Leonard and Wilma Silvis say they are able to get by without their $25,000 because they live a simple lifestyle without debt. But they still worry about the future. Leonard, 74, has been diagnosed with Parkinson’s Disease, and Wilma, 64, has a neurological disease which limits her dexterity.

Leonard, a retired building contractor, says he picked up some extra income by helping supervise some home construction projects. Wilma works as a supermarket demonstrator when she can.


Herb Vanek, a 69-year-old retired graphic artist from Berkeley, Calif., was forced to sell his house about six weeks ago when he could no longer afford the mortgage payments.

Vanek invested $260,000 with IRM in 1986 and had planned to use the money to buy the house. He took out a mortgage instead in April 1997 after IRM officials convinced him his money was safer with them.”Foolishly, I put most of my eggs in one basket,”said Vanek, who now lives in an apartment building he owns. “As far as I’m concerned, it’s lost and I’m just going to go on with my life.”

About 1,500 investors have similar stories to tell. While most weren’t financially ruined, many have had to make major lifestyle adjustments.

Some investors are suffering deeply, says Mol, who with other wealthy IRM investors has created a foundation to help them.

So far, Mol says, they have helped fewer than 50 investors, most of whom were referred to the group. Last week, the group adopted a formal charter for “The Hardship Assistance Fund.” (P.O. Box 524, Jenison, Mich., 49529-0524.)

In July, the CRC’s Synod, its top governing body, urged deacons in its individual congregations to be aware of the financial disaster that may have befallen some of their members.


While the sides feuded, pressure continued to build on IRM until the threat of foreclosure forced the company to file for Chapter 11 bankruptcy protection in August.

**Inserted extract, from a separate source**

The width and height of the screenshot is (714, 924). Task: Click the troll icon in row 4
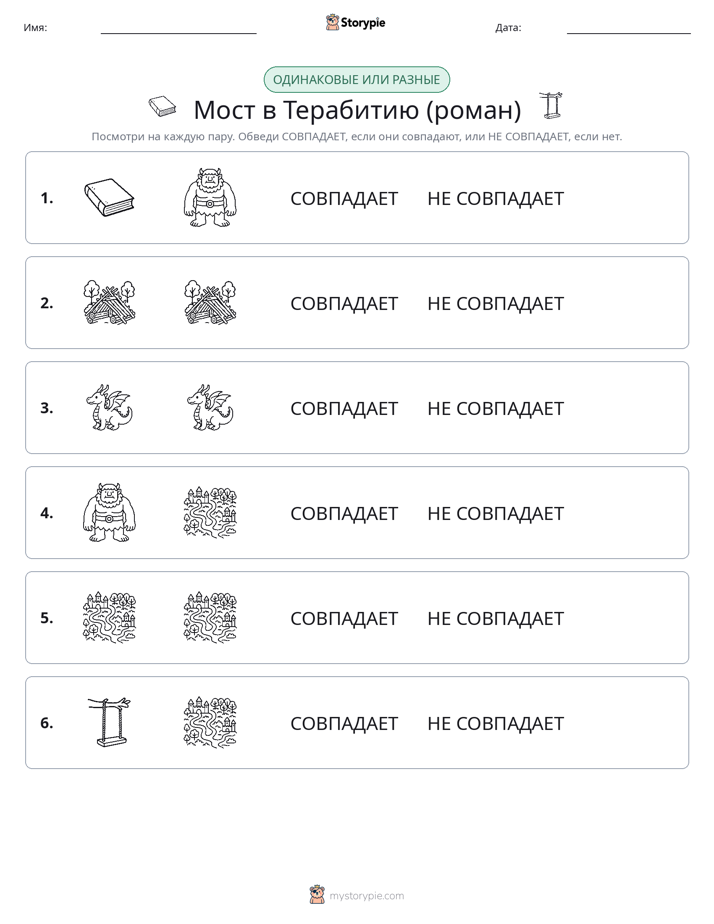tap(109, 512)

Now the company is being run by a new court-appointed chief executive whose mission will be to get the highest price for the company’s assets.

Mol is chairman of the creditors’ committee representing IRM investors. The church agencies are also represented on the committee.

Mol says he’s growing weary of the battles but won’t abandon them. “I’m spurred on by the people who are in hardship and the people whose lifestyle will be affected,” he says.